[Lines for locating displayed items]
########################################

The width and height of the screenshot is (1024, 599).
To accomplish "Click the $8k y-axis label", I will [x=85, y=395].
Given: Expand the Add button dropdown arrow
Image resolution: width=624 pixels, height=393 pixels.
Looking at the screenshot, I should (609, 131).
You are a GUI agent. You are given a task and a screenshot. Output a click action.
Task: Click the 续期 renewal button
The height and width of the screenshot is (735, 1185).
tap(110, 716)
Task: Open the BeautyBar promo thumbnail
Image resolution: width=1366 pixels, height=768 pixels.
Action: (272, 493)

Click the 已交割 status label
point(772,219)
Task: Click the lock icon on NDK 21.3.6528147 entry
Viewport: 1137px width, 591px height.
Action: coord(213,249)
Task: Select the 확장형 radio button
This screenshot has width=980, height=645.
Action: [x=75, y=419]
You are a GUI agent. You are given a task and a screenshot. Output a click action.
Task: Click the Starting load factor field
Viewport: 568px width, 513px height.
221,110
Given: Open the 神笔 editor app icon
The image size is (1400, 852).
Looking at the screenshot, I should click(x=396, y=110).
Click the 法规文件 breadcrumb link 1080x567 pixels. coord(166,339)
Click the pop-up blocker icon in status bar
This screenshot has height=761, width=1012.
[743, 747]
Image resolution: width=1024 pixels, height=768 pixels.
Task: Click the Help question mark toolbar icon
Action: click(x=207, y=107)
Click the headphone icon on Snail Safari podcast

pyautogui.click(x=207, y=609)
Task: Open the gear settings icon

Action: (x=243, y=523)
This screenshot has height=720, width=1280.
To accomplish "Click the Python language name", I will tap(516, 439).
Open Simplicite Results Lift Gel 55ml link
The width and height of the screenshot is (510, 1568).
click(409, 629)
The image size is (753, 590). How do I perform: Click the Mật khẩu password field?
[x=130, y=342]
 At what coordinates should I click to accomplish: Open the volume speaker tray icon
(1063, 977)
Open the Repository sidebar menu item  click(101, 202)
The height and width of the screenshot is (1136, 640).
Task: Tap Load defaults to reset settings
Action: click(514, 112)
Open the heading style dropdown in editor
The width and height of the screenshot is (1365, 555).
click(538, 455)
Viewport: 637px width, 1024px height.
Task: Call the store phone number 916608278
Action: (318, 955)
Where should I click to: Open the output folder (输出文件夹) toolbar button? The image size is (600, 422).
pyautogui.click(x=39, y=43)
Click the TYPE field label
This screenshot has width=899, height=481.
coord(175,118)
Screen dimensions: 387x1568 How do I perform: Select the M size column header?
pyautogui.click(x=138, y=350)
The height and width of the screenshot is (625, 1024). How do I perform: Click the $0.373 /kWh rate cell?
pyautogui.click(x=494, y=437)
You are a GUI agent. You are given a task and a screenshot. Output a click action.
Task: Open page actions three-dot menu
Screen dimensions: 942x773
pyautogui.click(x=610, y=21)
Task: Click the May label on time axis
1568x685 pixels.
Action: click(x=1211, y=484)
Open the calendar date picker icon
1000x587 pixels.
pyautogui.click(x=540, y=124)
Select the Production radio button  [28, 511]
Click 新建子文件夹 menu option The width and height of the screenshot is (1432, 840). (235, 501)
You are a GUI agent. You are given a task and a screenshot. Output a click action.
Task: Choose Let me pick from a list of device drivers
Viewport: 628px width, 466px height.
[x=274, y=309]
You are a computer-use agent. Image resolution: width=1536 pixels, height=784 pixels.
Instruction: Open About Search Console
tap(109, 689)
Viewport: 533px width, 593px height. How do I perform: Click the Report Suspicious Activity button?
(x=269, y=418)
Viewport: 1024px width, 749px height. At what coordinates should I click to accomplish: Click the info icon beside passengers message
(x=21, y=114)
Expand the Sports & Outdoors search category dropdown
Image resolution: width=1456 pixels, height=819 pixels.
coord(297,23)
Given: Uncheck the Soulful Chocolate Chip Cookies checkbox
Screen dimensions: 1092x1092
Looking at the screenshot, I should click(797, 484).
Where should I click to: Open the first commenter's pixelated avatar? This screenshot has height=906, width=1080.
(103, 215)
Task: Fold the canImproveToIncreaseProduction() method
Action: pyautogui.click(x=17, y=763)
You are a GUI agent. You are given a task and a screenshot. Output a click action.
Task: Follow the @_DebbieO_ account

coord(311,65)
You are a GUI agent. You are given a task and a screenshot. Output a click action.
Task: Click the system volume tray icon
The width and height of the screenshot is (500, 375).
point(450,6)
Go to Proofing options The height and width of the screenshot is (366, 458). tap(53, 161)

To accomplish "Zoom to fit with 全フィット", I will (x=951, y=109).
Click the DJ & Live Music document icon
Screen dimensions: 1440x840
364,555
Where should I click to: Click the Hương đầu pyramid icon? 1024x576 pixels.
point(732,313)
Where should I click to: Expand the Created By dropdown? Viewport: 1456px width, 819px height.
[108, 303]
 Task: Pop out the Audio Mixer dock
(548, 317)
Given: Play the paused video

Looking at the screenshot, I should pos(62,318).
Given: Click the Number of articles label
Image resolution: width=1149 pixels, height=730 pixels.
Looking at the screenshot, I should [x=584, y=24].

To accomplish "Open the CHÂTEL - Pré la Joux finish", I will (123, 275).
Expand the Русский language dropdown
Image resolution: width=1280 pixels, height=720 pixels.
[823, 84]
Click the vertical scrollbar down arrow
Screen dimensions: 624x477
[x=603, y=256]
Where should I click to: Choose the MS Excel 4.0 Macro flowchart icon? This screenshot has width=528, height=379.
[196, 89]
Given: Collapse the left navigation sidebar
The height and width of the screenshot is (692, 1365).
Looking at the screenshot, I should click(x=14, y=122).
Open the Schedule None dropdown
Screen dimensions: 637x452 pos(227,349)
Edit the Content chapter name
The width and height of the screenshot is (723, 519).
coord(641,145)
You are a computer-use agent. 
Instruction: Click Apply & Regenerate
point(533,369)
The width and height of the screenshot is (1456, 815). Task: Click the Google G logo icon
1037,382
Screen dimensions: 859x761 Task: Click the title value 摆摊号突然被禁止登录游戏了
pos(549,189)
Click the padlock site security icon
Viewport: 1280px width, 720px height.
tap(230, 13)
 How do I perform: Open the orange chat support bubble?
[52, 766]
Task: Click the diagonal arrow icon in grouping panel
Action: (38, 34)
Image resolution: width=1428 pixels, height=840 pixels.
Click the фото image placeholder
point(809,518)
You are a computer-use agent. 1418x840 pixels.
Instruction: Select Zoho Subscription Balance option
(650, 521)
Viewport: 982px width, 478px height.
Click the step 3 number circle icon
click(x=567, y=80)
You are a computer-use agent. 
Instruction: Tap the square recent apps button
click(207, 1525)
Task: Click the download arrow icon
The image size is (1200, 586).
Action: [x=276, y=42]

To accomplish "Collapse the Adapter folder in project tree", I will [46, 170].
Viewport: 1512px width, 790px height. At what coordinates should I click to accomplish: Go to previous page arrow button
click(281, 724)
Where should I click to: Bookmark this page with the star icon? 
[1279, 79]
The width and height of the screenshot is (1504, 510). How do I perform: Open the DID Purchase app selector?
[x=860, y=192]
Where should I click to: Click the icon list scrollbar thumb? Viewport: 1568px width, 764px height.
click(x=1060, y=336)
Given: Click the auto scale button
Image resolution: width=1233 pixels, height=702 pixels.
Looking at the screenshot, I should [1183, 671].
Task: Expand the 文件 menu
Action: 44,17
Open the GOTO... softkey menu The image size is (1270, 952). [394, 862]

########################################

> _Objective_
Format everything above, from the line containing "Task: Open the gear settings icon" down to the line containing "(1063, 977)", as a Markdown table with the columns Row and Line. Number each row and omit blank lines.

> _Expected output_
| Row | Line |
|---|---|
| 1 | Task: Open the gear settings icon |
| 2 | Action: (x=243, y=523) |
| 3 | This screenshot has height=720, width=1280. |
| 4 | To accomplish "Click the Python language name", I will tap(516, 439). |
| 5 | Open Simplicite Results Lift Gel 55ml link |
| 6 | The width and height of the screenshot is (510, 1568). |
| 7 | click(409, 629) |
| 8 | The image size is (753, 590). How do I perform: Click the Mật khẩu password field? |
| 9 | [x=130, y=342] |
| 10 |  At what coordinates should I click to accomplish: Open the volume speaker tray icon |
| 11 | (1063, 977) |